DATA RECORDS:
□ □ □ □ □ □ □
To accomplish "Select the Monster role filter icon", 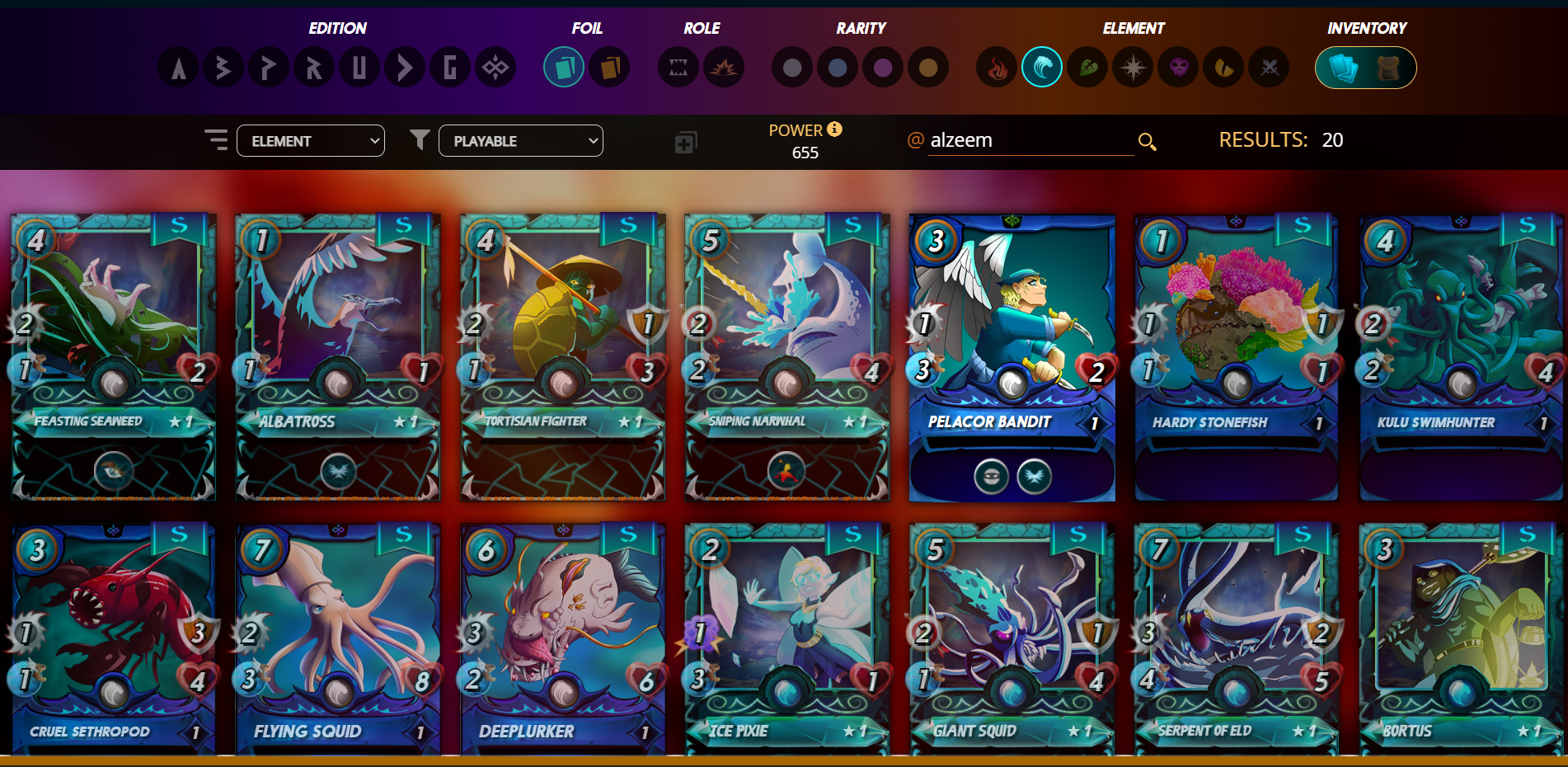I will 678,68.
□ □ □ □ □ □ □
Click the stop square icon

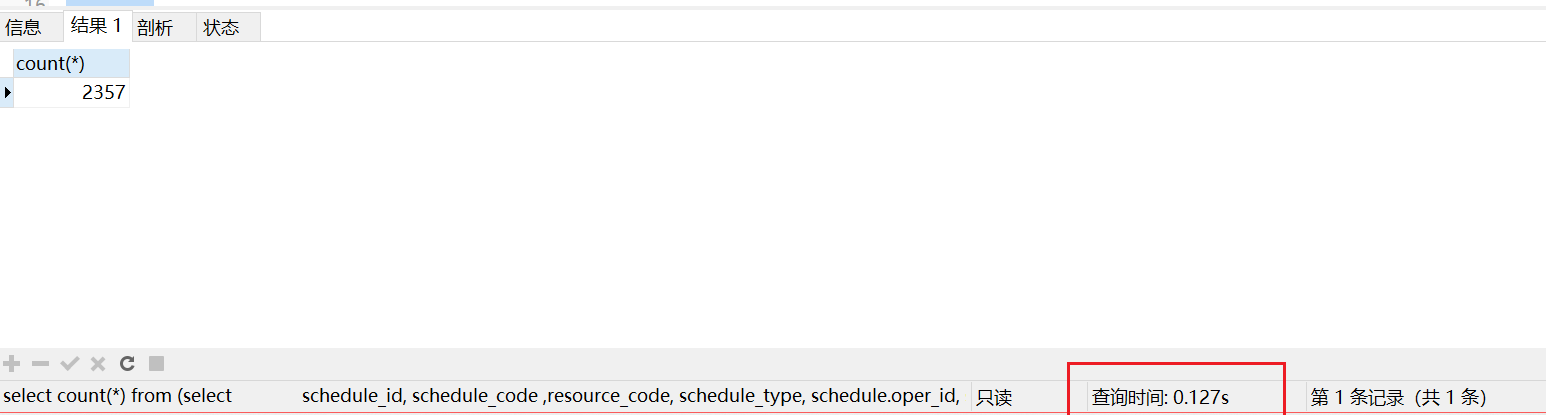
□ □ □ □ □ □ □
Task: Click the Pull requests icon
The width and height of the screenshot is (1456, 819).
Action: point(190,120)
□ □ □ □ □ □ □
INSTRUCTIONS TO FOLLOW: The answer must be a single number: how many lines above contain "Click".

EXERCISE OUTPUT: 2